Now for the controversial title of this piece.  It came from someone who has been an out member of the LGBTQ community for many more decades than I have, and who has ties to the generation who constructed their adult lives before Ellen, and any societal support and acceptance.  She told me about The Transformer, a phenomenon understood as the woman who presents herself one way on the femme-to-butch scale but actually defaults to the opposite side.  Fuck.  Where was this information when I needed it?  After I laid it out like this, someone may say:  “Yeah, sure.  Makes sense this may happen.”  Ugh.  Thanks.  Not helpful.  No one explained it to me like this and I was too new to the community to understand not all LGBTQ people arrived where they are by processing the societal expectations and pressures the same way (or at all).  Hell, some operate from a place of internalized homophobia!  Can you imagine the internal fracture that causes?  In any case, I am focused on understanding how I specifically walked down a primrose path that I stuck to despite it turning into my emotional nightmare, and I am committed to preventing it in the future.

The Competence-to-Collapse Pattern
Phase 1: The Presentation of Capability
The Persona: A new partner presents as highly capable, self-sufficient, and perhaps even protective. They often adopt a grounded, stable exterior that suggests they are an equal peer in managing life’s logistical and emotional loads.
The Dynamic: This creates a false sense of security for a high-functioning person. It suggests that the responsibility for keeping things running and intimacy fed will be equitably shared.
Phase 2: The Stress-Induced Inversion
The Trigger: As the relationship moves into deep intimacy or encounters high-stress life events, the Partner’s internal defense system is triggered.

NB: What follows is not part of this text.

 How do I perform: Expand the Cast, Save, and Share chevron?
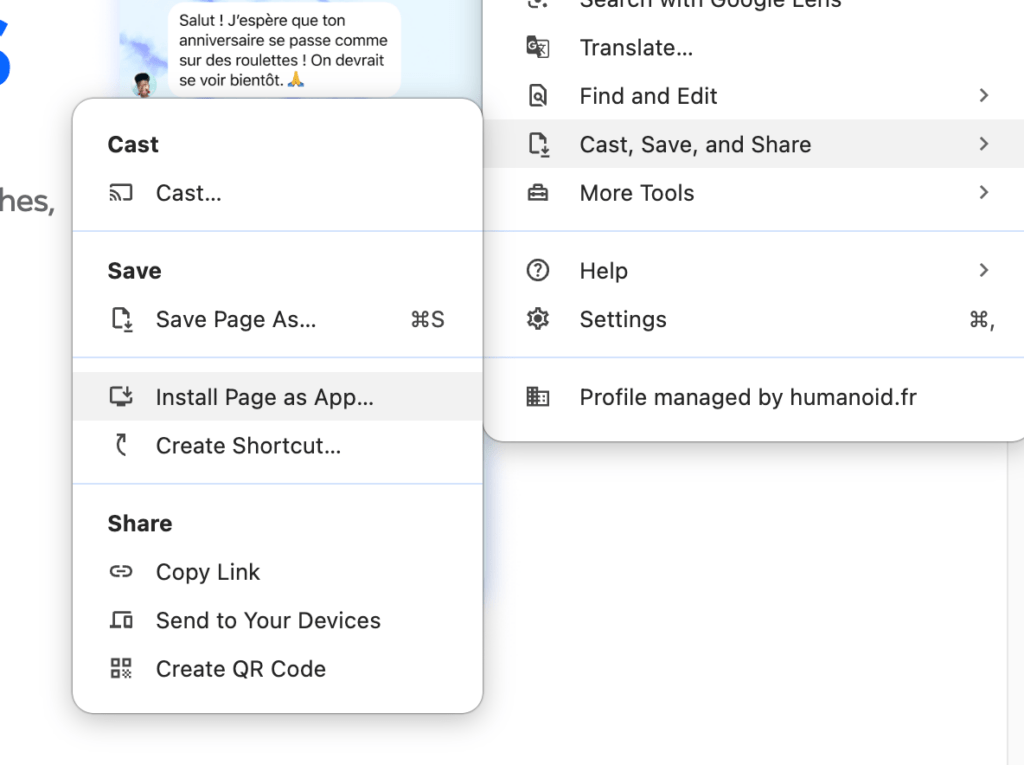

The Shift: Rather than meeting stress with the Competent persona they initially showed, they undergo a total reversal. They shift from being a Provider/Protector to a Dependent/Patient.
The Physical Component: This shift is almost always accompanied by distraction with household discomfort or physical ailments (fatigue, stiffness, minor illnesses). These symptoms serve to anchor the Partner in a state where they must be tended to, cared for, rather than being the one who cares for others.
Phase 3: The Accountability Shield
The Function: By becoming the sick one or the overwhelmed one, the Partner creates a dynamic where they are immune to feedback. You cannot ask for structural repair or deeper connection from someone who is physically crushed by life’s demands or unwell.
The Result: The high-functioning Partner ends up performing 100% of the labor for a person who originally looked like a co-pilot. This results in a peace that is maintained only through one-sided sacrifice and the erasure of unresolved issues.
Red Flags for the Future: Do they consistently become too busy or unwell themselves exactly when you are in need, sick or injured?
Selective Competency: Do they lose the ability to perform basic adult tasks (like logistics) the moment the relationship feels tense?
The Guilt Hook: Does their vulnerability make you feel like a monster for having your own needs or for trying to hold them to the standards of their original persona?

Final Conclusion: When a person’s strength disappears the moment life gets real, the strength was a mask, not a character trait. Trust the patterns, not the persona.  Care to wager how many times I have said this and still fell for it?